Cuando se dice: “oprimí el botón en un momento
irracional, precipitadamente, con la cabeza caliente”, no es distinto a
justificarse bajo el argumento de estar preso de la ira, enceguecido por la
pasión. Aunque se pretenda inimputabilidad con ello, hay un agente responsable
de la reacción desencadenada, hay un sujeto que hay que encontrar tras el
cúmulo de pasiones encendidas. ¿Cómo aparece el sujeto en este torbellino
desenfrenado de afectos sincrónicos? ¿Cómo hacer advenir la subjetivación y la
responsabilidad que le corresponde? La vergüenza es el afecto que, como tal,
implica un mayor compromiso de la relación entre el sujeto y el otro. Solo hay
vergüenza cuando se reconoce al otro como destinatario del acto, en este caso,
del acto de hablar. El declive de la vergüenza, del pudor, es un modo de
habitar el mundo que compromete seriamente el lazo social contemporáneo. El
legado político y social de un presidente de la república que afirmó ante las
cámaras de televisión, con toda desfachatez y sin pudor alguno: “Aquí estoy y
aquí me quedo”, al igual que el proceso político en su contra, televisado, sin
que esto fuera límite alguno en el correcto proceder, ya dejó ver lo que se
cristalizaba como estilo imperativo de gestión pública y política.

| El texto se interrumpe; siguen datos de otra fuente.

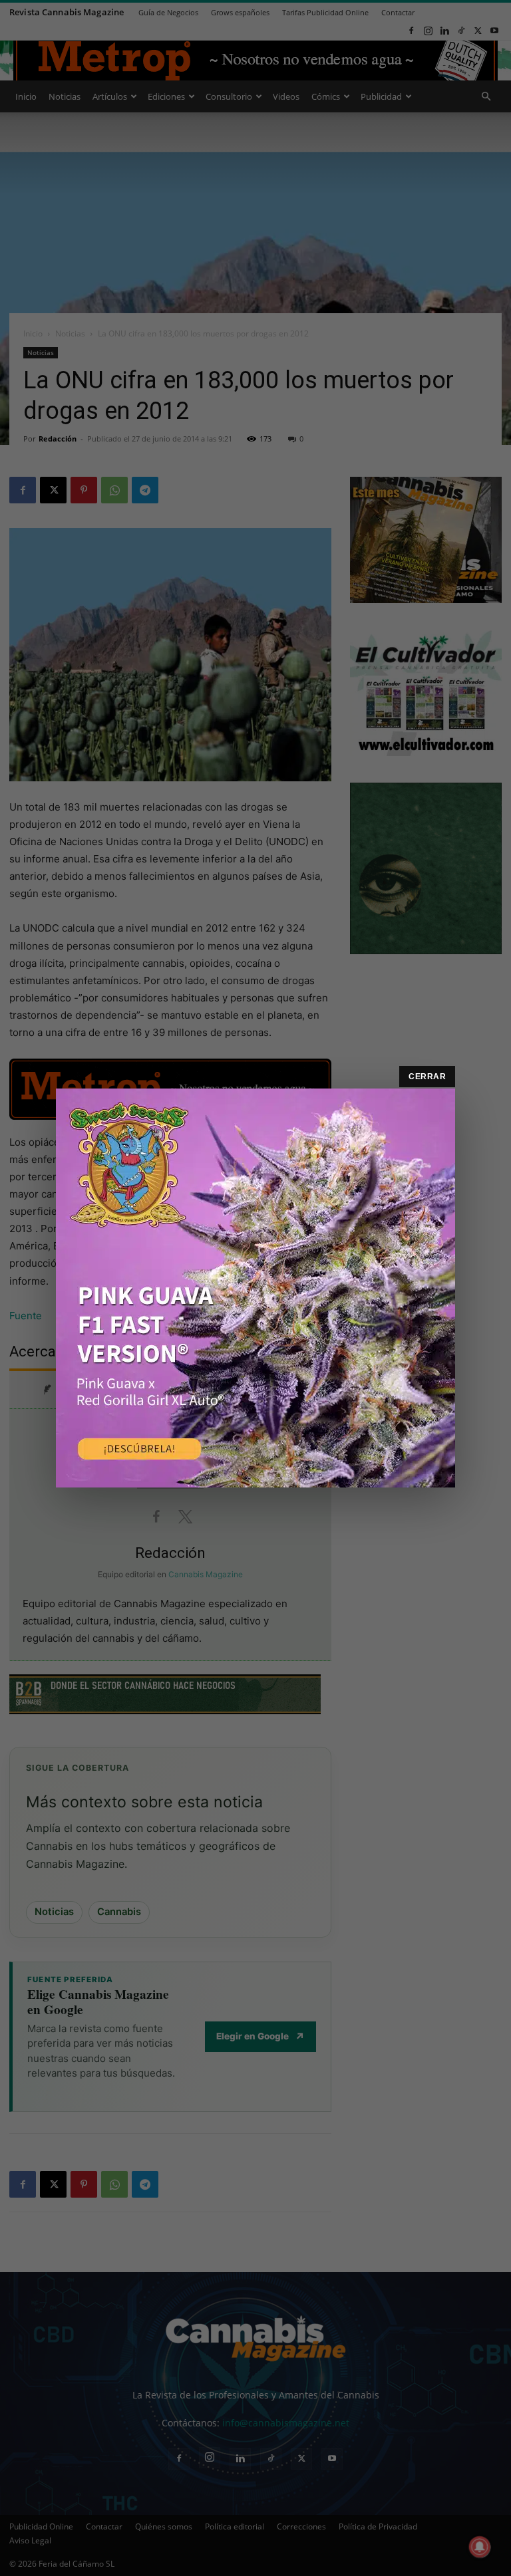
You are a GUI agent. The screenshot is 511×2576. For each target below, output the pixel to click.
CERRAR (427, 1076)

Tomemos dos ejemplos recientes (tan solo dos porque
desafortunadamente hay varios, demasiados) del panorama ruidoso de la política
que nos concierne en la vida nacional, y que por sus puntos en común van en la
misma dirección. Hace unos meses hubo mensajes de dos personajes públicos:
El presidente del Congreso, Juan Manuel Corzo, aseguró
públicamente que con su sueldo (16 millones de pesos) no le alcanzaba para la
gasolina de sus camionetas... esto como argumento para validar el hecho de que
ese gasto sea cobijado (o siga siéndolo) por el presupuesto del Congreso, es
decir, costeado por los colombianos. Hubo manifestación y sendos comunicados
criticando decididamente estos enunciados entendidos como afrenta de lo que
puede entenderse como el bien común.
De otra parte, el ex vicepresidente de la Nación,
Francisco Santos, afirmó, frente a la protesta estudiantil contra la reforma a
la educación superior, que debían aplacarse los ímpetus aplicando armas eléctricas,
legalmente concebidas. También, reacciones en contra de una afirmación tan
hueca y necia, por decir lo menos, que no consuena con alguien que ocupó,
inmerecidamente es claro, el cargo político que ostentó durante ocho años.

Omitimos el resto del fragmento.